Dataset records
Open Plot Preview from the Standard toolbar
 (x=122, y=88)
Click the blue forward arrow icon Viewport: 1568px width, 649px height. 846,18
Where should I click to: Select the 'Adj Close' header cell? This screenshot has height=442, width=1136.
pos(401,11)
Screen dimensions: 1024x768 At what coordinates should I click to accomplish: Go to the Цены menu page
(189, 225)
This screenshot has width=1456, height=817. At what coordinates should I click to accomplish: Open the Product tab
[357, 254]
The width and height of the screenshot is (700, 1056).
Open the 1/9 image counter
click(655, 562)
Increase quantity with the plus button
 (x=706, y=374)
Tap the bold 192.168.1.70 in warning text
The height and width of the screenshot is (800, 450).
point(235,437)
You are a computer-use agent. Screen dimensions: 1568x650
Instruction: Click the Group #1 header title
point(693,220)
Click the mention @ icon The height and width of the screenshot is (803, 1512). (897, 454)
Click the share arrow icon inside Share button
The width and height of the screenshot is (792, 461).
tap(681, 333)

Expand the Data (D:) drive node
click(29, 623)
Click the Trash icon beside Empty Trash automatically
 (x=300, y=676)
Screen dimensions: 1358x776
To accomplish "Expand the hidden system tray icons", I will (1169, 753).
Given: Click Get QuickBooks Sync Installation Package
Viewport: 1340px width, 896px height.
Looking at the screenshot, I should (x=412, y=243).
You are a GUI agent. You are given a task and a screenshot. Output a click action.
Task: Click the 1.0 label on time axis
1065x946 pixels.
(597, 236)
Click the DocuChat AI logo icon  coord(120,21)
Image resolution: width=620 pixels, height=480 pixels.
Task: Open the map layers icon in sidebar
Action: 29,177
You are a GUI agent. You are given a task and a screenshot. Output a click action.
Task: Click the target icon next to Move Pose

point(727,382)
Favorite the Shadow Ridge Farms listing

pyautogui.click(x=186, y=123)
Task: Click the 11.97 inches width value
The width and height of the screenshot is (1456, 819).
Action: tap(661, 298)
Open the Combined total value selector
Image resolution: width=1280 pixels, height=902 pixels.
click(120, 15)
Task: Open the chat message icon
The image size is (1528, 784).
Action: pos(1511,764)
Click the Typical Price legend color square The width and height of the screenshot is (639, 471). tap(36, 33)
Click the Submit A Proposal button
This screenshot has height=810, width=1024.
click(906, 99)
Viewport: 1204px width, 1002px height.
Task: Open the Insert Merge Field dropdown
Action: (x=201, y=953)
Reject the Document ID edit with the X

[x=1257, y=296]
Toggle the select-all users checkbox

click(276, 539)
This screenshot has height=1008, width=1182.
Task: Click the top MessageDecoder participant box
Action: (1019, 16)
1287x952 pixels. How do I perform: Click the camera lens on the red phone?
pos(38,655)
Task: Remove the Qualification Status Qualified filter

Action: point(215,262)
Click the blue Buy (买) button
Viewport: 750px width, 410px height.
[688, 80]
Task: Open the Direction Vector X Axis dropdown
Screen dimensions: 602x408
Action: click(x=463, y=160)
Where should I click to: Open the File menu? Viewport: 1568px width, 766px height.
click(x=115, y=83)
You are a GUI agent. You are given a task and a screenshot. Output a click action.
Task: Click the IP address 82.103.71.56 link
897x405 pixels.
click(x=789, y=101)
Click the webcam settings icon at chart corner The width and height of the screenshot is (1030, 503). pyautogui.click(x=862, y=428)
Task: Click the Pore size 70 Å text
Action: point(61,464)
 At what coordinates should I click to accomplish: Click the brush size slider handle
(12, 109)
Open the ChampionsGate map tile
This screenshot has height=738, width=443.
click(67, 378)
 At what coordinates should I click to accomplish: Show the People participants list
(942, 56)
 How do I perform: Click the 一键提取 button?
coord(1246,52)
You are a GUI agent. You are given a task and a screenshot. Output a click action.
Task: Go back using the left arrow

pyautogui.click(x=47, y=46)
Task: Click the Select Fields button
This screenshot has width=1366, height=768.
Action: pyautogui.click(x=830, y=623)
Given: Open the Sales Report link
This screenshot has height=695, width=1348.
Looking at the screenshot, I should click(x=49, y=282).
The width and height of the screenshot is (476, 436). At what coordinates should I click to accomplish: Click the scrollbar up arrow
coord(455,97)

» DIRECTION:
Reproduce the items above line for line, unchanged.

» OUTPUT OF THE TASK:
Open Plot Preview from the Standard toolbar
 (x=122, y=88)
Click the blue forward arrow icon Viewport: 1568px width, 649px height. 846,18
Where should I click to: Select the 'Adj Close' header cell? This screenshot has height=442, width=1136.
pos(401,11)
Screen dimensions: 1024x768 At what coordinates should I click to accomplish: Go to the Цены menu page
(189, 225)
This screenshot has width=1456, height=817. At what coordinates should I click to accomplish: Open the Product tab
[357, 254]
The width and height of the screenshot is (700, 1056).
Open the 1/9 image counter
click(655, 562)
Increase quantity with the plus button
 (x=706, y=374)
Tap the bold 192.168.1.70 in warning text
The height and width of the screenshot is (800, 450).
point(235,437)
You are a computer-use agent. Screen dimensions: 1568x650
Instruction: Click the Group #1 header title
point(693,220)
Click the mention @ icon The height and width of the screenshot is (803, 1512). (897, 454)
Click the share arrow icon inside Share button
The width and height of the screenshot is (792, 461).
tap(681, 333)

Expand the Data (D:) drive node
click(29, 623)
Click the Trash icon beside Empty Trash automatically
 (x=300, y=676)
Screen dimensions: 1358x776
To accomplish "Expand the hidden system tray icons", I will (1169, 753).
Given: Click Get QuickBooks Sync Installation Package
Viewport: 1340px width, 896px height.
Looking at the screenshot, I should (x=412, y=243).
You are a GUI agent. You are given a task and a screenshot. Output a click action.
Task: Click the 1.0 label on time axis
1065x946 pixels.
(597, 236)
Click the DocuChat AI logo icon  coord(120,21)
Image resolution: width=620 pixels, height=480 pixels.
Task: Open the map layers icon in sidebar
Action: 29,177
You are a GUI agent. You are given a task and a screenshot. Output a click action.
Task: Click the target icon next to Move Pose

point(727,382)
Favorite the Shadow Ridge Farms listing

pyautogui.click(x=186, y=123)
Task: Click the 11.97 inches width value
The width and height of the screenshot is (1456, 819).
Action: tap(661, 298)
Open the Combined total value selector
Image resolution: width=1280 pixels, height=902 pixels.
click(120, 15)
Task: Open the chat message icon
The image size is (1528, 784).
Action: pos(1511,764)
Click the Typical Price legend color square The width and height of the screenshot is (639, 471). tap(36, 33)
Click the Submit A Proposal button
This screenshot has height=810, width=1024.
click(906, 99)
Viewport: 1204px width, 1002px height.
Task: Open the Insert Merge Field dropdown
Action: (x=201, y=953)
Reject the Document ID edit with the X

[x=1257, y=296]
Toggle the select-all users checkbox

click(276, 539)
This screenshot has height=1008, width=1182.
Task: Click the top MessageDecoder participant box
Action: (1019, 16)
1287x952 pixels. How do I perform: Click the camera lens on the red phone?
pos(38,655)
Task: Remove the Qualification Status Qualified filter

Action: point(215,262)
Click the blue Buy (买) button
Viewport: 750px width, 410px height.
[688, 80]
Task: Open the Direction Vector X Axis dropdown
Screen dimensions: 602x408
Action: click(x=463, y=160)
Where should I click to: Open the File menu? Viewport: 1568px width, 766px height.
click(x=115, y=83)
You are a GUI agent. You are given a task and a screenshot. Output a click action.
Task: Click the IP address 82.103.71.56 link
897x405 pixels.
click(x=789, y=101)
Click the webcam settings icon at chart corner The width and height of the screenshot is (1030, 503). pyautogui.click(x=862, y=428)
Task: Click the Pore size 70 Å text
Action: point(61,464)
 At what coordinates should I click to accomplish: Click the brush size slider handle
(12, 109)
Open the ChampionsGate map tile
This screenshot has height=738, width=443.
click(67, 378)
 At what coordinates should I click to accomplish: Show the People participants list
(942, 56)
 How do I perform: Click the 一键提取 button?
coord(1246,52)
You are a GUI agent. You are given a task and a screenshot. Output a click action.
Task: Go back using the left arrow

pyautogui.click(x=47, y=46)
Task: Click the Select Fields button
This screenshot has width=1366, height=768.
Action: pyautogui.click(x=830, y=623)
Given: Open the Sales Report link
This screenshot has height=695, width=1348.
Looking at the screenshot, I should click(x=49, y=282).
The width and height of the screenshot is (476, 436). At what coordinates should I click to accomplish: Click the scrollbar up arrow
coord(455,97)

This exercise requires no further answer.